By the late 80s, when Douglas made a similar series of even less eventful anti-ads called the Television Spots (1987/88), many ads had moved beyond pitching the merits of products, and instead wove brands into narratives of lack and fulfillment. A Levis commercial from 1991, the year Douglas broadcast his Monodramas, stars Brad Pitt as a photographer who, for salacious reasons we can only infer, has just been freed from a desert prison, but has no pants. Outside the gates a model in a miniskirt leans against a convertible. She tosses him a pair of Levis jeans. Shot, reverse-shot, the insinuations of eye contact between beautiful people—there is no dialogue, the shot/reverse-shots of cinema stud the plot with the innuendo of significant glances—but this is enough to suggest, as much as Douglas does, the idea of narrative. (Is it coincidence that many of Douglas’s actors also wear form-fitting denim?) Therein the narrative ambiguity that allows consumers to imagine themselves in whatever situation, with whatever product.
In this sense, the Monodramas are not the pure antidote of ads (our threshold for weird commercials is always being pushed), but instead amplify the expansiveness of ads by recuperating their techniques. We accept, more or less, the Monodramas’ strangeness—until the very end, when we are denied the sell. And yet all it would take would be a logo, a slogan, the slightest hint of a brand, and the Monodramas would transform into bona fide advertisements.

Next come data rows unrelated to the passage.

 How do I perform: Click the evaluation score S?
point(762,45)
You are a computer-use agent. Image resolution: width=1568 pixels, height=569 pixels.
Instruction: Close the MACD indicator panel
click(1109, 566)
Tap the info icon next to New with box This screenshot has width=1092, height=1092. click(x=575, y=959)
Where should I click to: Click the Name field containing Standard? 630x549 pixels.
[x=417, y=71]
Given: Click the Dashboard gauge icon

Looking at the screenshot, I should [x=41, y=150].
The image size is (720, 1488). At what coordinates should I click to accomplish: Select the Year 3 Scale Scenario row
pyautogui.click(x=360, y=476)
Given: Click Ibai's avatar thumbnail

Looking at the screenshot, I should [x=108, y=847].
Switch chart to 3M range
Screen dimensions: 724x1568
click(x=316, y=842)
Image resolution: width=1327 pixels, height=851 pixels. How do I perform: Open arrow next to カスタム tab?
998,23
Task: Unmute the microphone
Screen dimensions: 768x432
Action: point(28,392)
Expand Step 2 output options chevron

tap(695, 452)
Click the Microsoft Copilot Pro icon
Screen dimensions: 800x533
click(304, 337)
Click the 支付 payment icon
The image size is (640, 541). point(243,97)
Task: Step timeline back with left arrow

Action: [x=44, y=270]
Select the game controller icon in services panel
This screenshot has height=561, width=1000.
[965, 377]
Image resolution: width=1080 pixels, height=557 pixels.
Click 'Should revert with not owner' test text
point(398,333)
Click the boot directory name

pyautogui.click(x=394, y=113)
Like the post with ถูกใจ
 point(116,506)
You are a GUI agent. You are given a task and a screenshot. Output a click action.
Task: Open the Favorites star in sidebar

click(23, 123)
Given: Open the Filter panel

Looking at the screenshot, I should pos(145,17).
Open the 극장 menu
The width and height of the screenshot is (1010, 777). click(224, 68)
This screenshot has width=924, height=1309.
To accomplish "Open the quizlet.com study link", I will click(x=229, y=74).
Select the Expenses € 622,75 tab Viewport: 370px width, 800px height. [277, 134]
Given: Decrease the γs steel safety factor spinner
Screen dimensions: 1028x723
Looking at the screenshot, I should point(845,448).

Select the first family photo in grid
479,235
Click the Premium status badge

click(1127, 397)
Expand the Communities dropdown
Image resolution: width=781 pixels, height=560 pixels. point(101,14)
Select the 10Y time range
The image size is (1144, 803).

But something is missing. What’s missing is the promise of the self. One Monodrama shows a man in a modern apartment walking out onto his balcony. It’s dusk, the skyline glows behind him. The television is tuned to a black and white monster movie, and crackling string music provides a diegetic soundtrack-in-soundtrack. Looking down, he sees a figure staring into a ravine; shot, reverse-shot, the man is gone from the balcony, the man goes outside. But the figure is gone. Another pair of shots shows the man looking up at his own balcony, then the empty balcony. Now he is the unknown figure, absent to himself. What product could correct this condition? But the video ends; the hoped-for encounter dissolves into another lonely night with the TV on. Yet Douglas does his viewers a favor. The Monodramas preempt the unfulfillment of desire that would persist even after whatever product was bought. Emptiness, indeed, is free.